Scientific classification
- Kingdom: Animalia
- Phylum: Chordata
- Class: Reptilia
- Order: Squamata
- Family: Lacertidae
- Genus: Algyroides
- Species: A. nigropunctatus
- Binomial name: Algyroides nigropunctatus (A.M.C. Duméril & Bibron, 1839)
- Synonyms: Lacerta nigro-punctatus A.M.C. Duméril & Bibron, 1839; Algiroides nigropunctatus — F. Werner, 1894; Algyroides nigropunctatus — Gleich, 1979;

= Blue-throated keeled lizard =

- Genus: Algyroides
- Species: nigropunctatus
- Authority: (A.M.C. Duméril & Bibron, 1839)
- Conservation status: LC
- Synonyms: Lacerta nigro-punctatus , A.M.C. Duméril & Bibron, 1839, Algiroides nigropunctatus , — F. Werner, 1894, Algyroides nigropunctatus , — Gleich, 1979

Species of lizard

The blue-throated keeled lizard (Algyroides nigropunctatus), or Dalmatian algyroides, is a species of lizard in the family Lacertidae.

==Description==
The maximum total length (including tail) is 25 cm which makes it significantly larger than any of the other Algyroides species. A. nigropunctatus can be recognized by the keeled V-shaped scales on the flanks, tail and back. It owes its common name to the bright blue throat of the males in the mating season. Sometimes also females get a blue throat that is less bright. The remainder of the body is light brown to rusty brown, the belly is white to yellowish. It owes its specific name, nigropunctatus, to the rows of black dots on the back. These dots are mostly missing in females outside the mating season.

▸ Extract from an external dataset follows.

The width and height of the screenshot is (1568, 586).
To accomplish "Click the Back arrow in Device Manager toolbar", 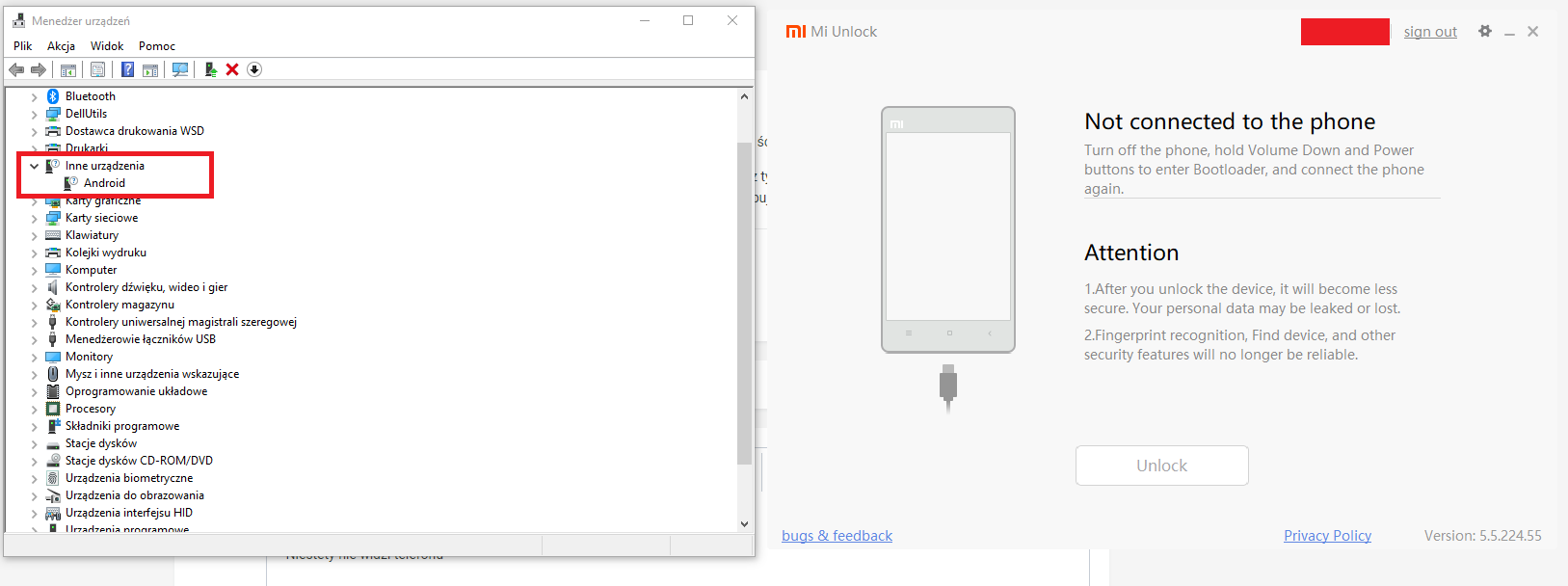I will click(x=16, y=69).
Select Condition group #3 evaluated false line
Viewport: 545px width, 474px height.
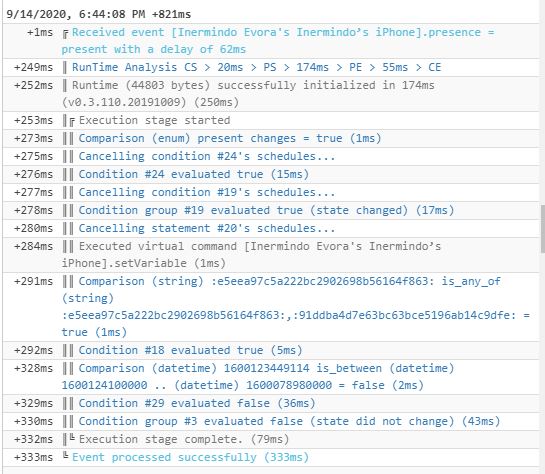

==Distribution and habitat==
A. nigropunctatus is found in Italy and the Balkans.

The natural habitats of A. nigropunctatus are Mediterranean-type shrubby vegetation, rocky areas, arable land, pastureland, plantations, rural gardens, and urban areas.

==Behaviour and ecology==
The food consists of insects, worms, and other small invertebrates.
The blue-throated keeled lizard likes to climb. It is easily frightened and is not often kept in captivity due to its protected status.

Only two or four eggs are laid, and it has been assumed that females can produce eggs both in early spring and early autumn. The males bite the females in the neck during mating and don't let go for quite some time, which is common for Algyroides lizards.